* **SHORT TASK**
Rewrite the rows from the start of the records through the line containing "will (609, 165).", changing "combo box" to "dropdown" and leaving everything else the same.

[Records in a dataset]

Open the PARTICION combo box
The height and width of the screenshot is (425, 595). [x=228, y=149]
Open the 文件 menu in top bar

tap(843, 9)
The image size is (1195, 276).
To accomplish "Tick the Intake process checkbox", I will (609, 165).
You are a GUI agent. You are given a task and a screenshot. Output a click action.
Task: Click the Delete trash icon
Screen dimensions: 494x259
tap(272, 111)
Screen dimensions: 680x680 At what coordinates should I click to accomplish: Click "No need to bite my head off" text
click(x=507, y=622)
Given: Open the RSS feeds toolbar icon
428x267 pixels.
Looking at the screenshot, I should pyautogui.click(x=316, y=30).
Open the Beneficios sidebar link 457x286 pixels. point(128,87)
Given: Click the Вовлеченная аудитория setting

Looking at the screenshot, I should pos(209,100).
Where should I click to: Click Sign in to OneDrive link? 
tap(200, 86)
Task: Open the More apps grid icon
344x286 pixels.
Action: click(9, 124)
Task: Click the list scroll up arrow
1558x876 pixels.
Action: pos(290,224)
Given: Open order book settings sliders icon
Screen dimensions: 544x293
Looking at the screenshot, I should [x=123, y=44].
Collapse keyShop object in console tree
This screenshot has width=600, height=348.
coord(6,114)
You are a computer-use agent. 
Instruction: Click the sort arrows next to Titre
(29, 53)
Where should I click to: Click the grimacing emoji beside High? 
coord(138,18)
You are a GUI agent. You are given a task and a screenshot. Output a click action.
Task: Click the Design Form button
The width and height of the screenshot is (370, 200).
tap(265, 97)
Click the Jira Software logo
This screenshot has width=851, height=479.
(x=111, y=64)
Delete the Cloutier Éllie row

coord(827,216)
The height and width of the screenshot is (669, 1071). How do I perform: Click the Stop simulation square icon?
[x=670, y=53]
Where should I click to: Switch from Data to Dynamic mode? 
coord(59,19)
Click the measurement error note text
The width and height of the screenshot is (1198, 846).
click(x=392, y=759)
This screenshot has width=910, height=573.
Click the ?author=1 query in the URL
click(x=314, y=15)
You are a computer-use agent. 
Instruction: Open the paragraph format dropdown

* **OUTPUT BELOW**
Open the PARTICION dropdown
The height and width of the screenshot is (425, 595). [x=228, y=149]
Open the 文件 menu in top bar

tap(843, 9)
The image size is (1195, 276).
To accomplish "Tick the Intake process checkbox", I will (609, 165).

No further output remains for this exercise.